Trustee Andrew Walzer noted that any project contemplated in the master plan would require a separate review process and board approval. The master plan, he said, is simply a “road map” for how to think about improvements at the college over a 10 to 15 year time frame.
“Nothing’s set in stone,” he said. “It’s all subject to further review.”
No additional square footage would be added to the main campus, he said, though temporary math and science buildings could be replaced by permanent structures.
But neighborhood activists opposed to the plan said it was a first step toward costly construction projects that would have negative impacts on Sunset Park, the neighborhood that borders SMC’s main campus.
In a letter to the board of trustees, the Friends of Sunset Park board of directors urged the college to reconsider its plan, saying SMC should “retrofit and remodel instead of continuing to tear down and replace every building on the main campus.”

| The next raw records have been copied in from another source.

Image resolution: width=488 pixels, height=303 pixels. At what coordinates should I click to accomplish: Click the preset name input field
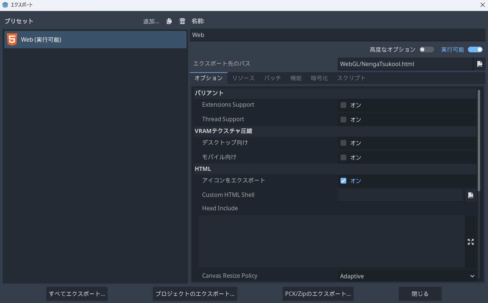337,35
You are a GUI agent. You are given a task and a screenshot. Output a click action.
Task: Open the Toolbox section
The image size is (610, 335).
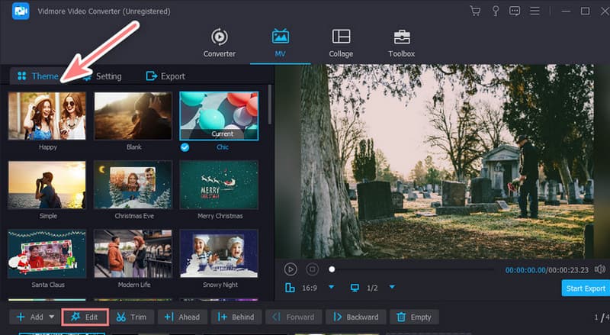point(401,43)
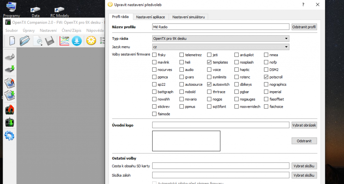Click the Název profilu text field
Screen dimensions: 344x184
point(220,27)
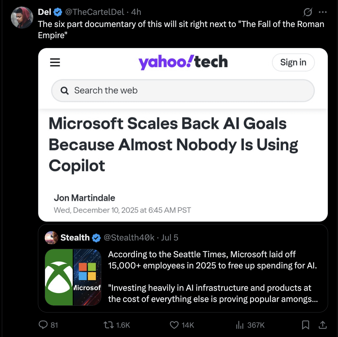This screenshot has width=338, height=337.
Task: Open the three-dot more options menu
Action: point(323,12)
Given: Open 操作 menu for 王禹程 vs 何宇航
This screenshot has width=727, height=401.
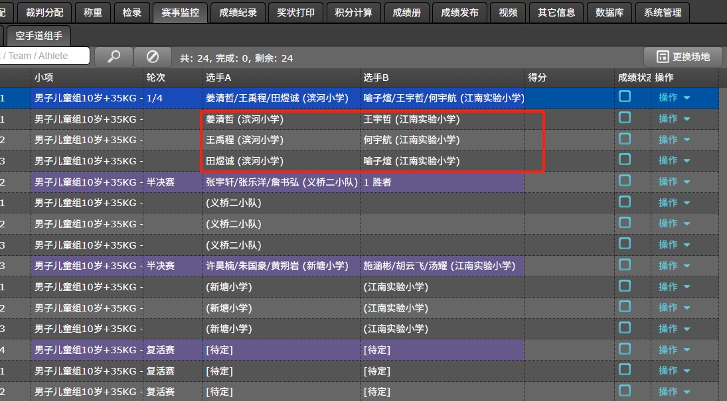Looking at the screenshot, I should point(674,140).
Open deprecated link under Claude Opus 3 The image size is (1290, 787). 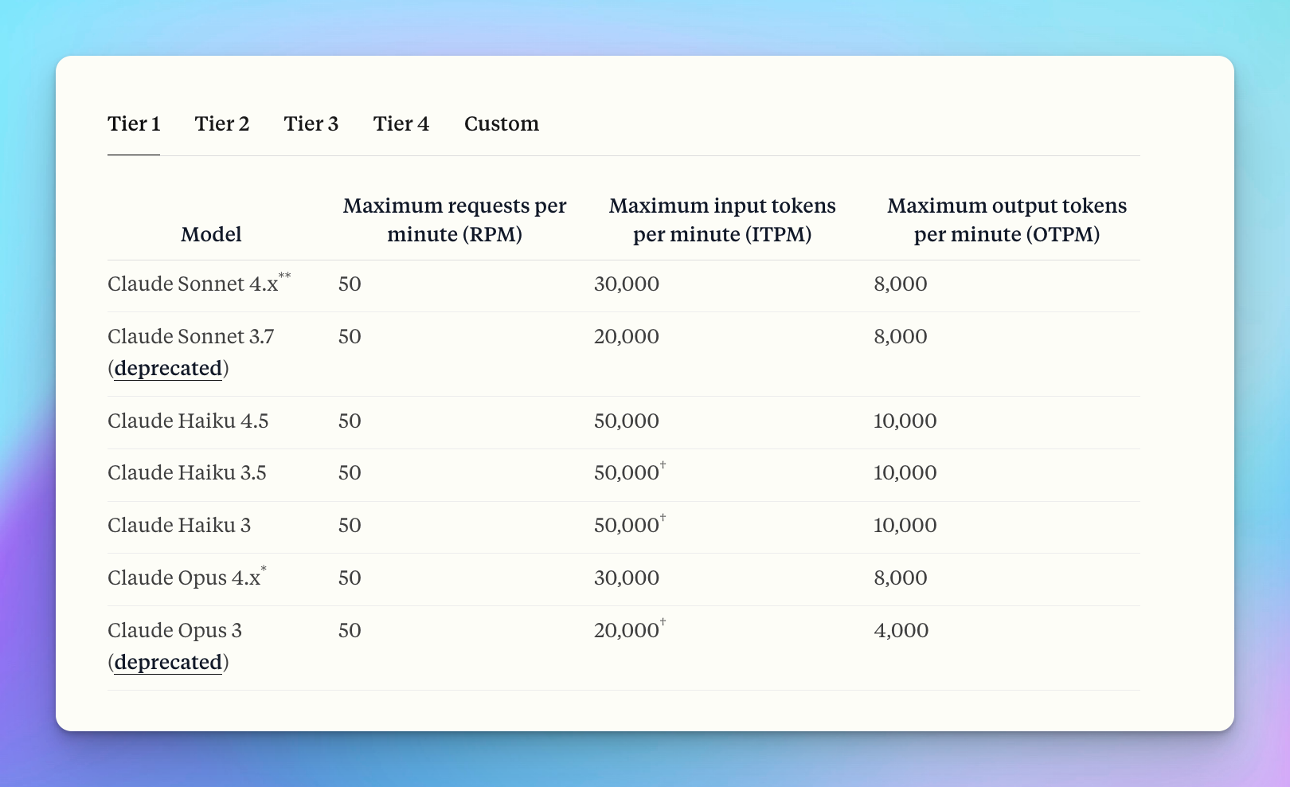tap(168, 663)
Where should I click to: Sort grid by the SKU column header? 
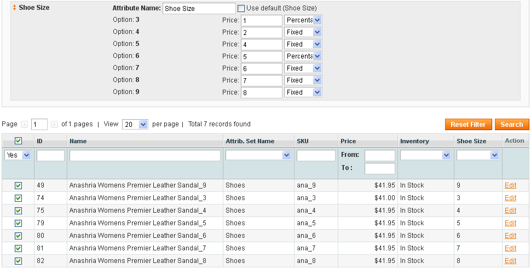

The letter also said the college should “stop spending hundreds of thousands of taxpayer dollars recruiting students from the Los Angeles Community College District, from out of state, and from outside the country.”
FOSP chair person Zina Josephs also raised concerns that construction projects at the main campus could result in the loss of mature trees on SMC’s grounds, including a large Morton Bay fig tree that is adjacent to the college’s liberal arts building.
On Tuesday, though, board members said that tree would be spared and they are committed to looking for ways to protect trees during construction projects — a welcome bit of news to activists including Susan Hartley, a co-founder of Santa Monica Treesavers and an FOSP board member.
“I’m grateful for their recognition of the importance of preserving the mature trees,” she said. “I’m sorry to see that they’re going to do so much demolition instead of renovating and retrofitting.”
The capital improvements contemplated in the master plan would be funded under Measure AA, a $295 million local bond measure approved by the voters of the community college district in November, 2008.
The plan involves modernizing and renovating facilities on the main campus and building new facilities and renovating others on the Academy of Entertainment and Technology Campus. Seismic repairs and and an expansion of facilities at the Performing Arts Campus are also included in the plan, as are parking and landscape improvements.